As much heat as Visual Concepts has taken for the aggressive implementation of microtransactions in NBA 2K18, there’s been no shortage of apologists. Their arguments usually come down to blaming the consumer (“just don’t buy VC!”), a twisted appeal to realism (“it’s a virtual world with items to buy; do you get stuff for free in real life?”), or selfish myopia (“I don’t have a problem with it/I don’t play those modes, therefore it’s not a real problem”). Never mind the lack of goodwill, with gamers being encouraged to spend money to level up quicker to remain competitive online. Apparently, the only complaints are coming from “whiny haters”.

We’re seeing a similar attitude with NBA Live 18. This year’s game has made some pleasing strides over its immediate predecessors, and it’s rightfully being praised for heading in the right direction. However, there is still room for improvement, and it’s in our best interests to point out areas of the game that we’d like to see get better. It’s all well and good to say “it’s all about gameplay”, but the lack of roster editing and depth in the game modes is a legitimate criticism. Likewise, the new LIVESTRIKE events are not going to appeal to everyone, so it’s not fair to shout gamers down for being honest about their lack of interest in the mode, or in-game clothing.

“Fans, not fanboys”; We can enjoy a basketball video game and have plenty of nice things to say about it, while also expressing disappointment at things we dislike, and offering suggestions as to how the game could be better. Whether it’s content, a particular mechanic, or an issue with in-game currency, we should speak up. “Critics, not haters”; we can express negative criticism in a constructive way, avoiding insults and petty bashing, and depending on the overall quality, still enjoy a game while also identifying its flaws. Honest, constructive feedback doesn’t qualify as “hating”, any more than speaking positively of a mode or feature automatically makes you a fanboy.

Tone is important, of course. Comments that go out of their way to be rude and insulting are unhelpful at best. Consider our own modding community. If you were making a mod, what kind of feedback would be most acceptable: an honest but polite reaction to your work that points out the good and the bad, with suggestions on how to improve, or a snarky, profane rant that offers a lot of insulting commentary but no useful critique or pointers? I would suggest that the former is the preferable approach. Getting back to basketball gaming as a whole, if you truly do hate it that much and don’t believe that you’ll ever be satisfied, it might be time to find a new hobby.
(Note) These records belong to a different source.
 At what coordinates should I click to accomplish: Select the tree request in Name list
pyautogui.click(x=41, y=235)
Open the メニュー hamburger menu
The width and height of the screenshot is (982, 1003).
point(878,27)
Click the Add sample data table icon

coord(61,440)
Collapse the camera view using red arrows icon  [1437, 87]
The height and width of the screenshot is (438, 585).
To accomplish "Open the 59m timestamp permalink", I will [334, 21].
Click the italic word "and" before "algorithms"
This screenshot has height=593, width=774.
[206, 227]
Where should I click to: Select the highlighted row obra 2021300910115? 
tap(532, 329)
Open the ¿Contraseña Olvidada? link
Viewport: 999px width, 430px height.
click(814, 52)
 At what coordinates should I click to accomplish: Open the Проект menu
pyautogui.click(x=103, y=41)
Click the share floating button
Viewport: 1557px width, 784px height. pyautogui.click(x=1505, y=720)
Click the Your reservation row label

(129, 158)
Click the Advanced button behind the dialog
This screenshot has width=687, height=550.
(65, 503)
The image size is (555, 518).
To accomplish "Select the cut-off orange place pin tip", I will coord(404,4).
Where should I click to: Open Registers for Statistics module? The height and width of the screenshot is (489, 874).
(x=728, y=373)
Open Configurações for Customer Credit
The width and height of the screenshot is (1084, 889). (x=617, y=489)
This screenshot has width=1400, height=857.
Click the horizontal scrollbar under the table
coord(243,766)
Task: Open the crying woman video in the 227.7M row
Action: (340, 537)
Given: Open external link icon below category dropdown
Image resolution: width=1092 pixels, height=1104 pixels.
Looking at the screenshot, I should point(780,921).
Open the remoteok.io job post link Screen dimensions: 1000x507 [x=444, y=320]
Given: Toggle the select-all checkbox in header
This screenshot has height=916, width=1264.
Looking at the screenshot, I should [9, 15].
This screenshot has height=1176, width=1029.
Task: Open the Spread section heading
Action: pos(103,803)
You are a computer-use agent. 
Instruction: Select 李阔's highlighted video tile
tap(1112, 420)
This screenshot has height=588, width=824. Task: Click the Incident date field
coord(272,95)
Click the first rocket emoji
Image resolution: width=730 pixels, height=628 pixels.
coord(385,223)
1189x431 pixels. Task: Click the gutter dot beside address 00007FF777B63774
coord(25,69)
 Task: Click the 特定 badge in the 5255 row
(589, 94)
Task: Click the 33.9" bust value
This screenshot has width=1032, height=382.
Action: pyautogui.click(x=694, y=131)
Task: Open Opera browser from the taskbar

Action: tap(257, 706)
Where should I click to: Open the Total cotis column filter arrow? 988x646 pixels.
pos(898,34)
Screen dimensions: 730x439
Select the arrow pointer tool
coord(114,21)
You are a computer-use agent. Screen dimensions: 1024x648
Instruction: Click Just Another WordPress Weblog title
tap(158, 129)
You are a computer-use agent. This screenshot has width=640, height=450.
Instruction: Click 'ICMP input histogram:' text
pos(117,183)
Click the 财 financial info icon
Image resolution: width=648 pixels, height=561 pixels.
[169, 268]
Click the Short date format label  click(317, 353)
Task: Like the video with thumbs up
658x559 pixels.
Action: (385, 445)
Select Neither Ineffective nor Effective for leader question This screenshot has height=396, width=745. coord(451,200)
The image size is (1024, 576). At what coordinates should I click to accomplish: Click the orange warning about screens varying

Andrew Wiggins Dunk (NBA Live 18)

Echoing what I said in the introduction of last week’s Friday Five, a community that censors, bans, or discourages criticism is doing a disservice to the games they’re dedicated to. Of course, a community that wants to be taken seriously by developers shouldn’t indulge in bashing and hating, either. To that end, community leaders may insist that certain topics are for constructive feedback only, while allowing venting in other discussions. That’s generally been our approach, and I believe it’s allowed us to have our say and get complaints off our chest, while also devising good, constructive feedback that is helpful to the development teams at EA Sports and Visual Concepts.

If a community demands its members tiptoe around and never express any criticism, it’s cultivating a toxic environment. The same goes for a community that sneeringly rejects any positive opinions. That’s why my motto for the NLSC will always be “fans, not fanboys; critics, not haters”. We can be fans of NBA Live, NBA 2K, and other basketball games, enjoying what they have to offer. We’re also allowed to be critics, pointing out problems and the ways that the games could be better. No fanboys, no haters: just avid basketball gamers who know their stuff, and want to see the games continue to improve, in order to have even more enjoyable experiences.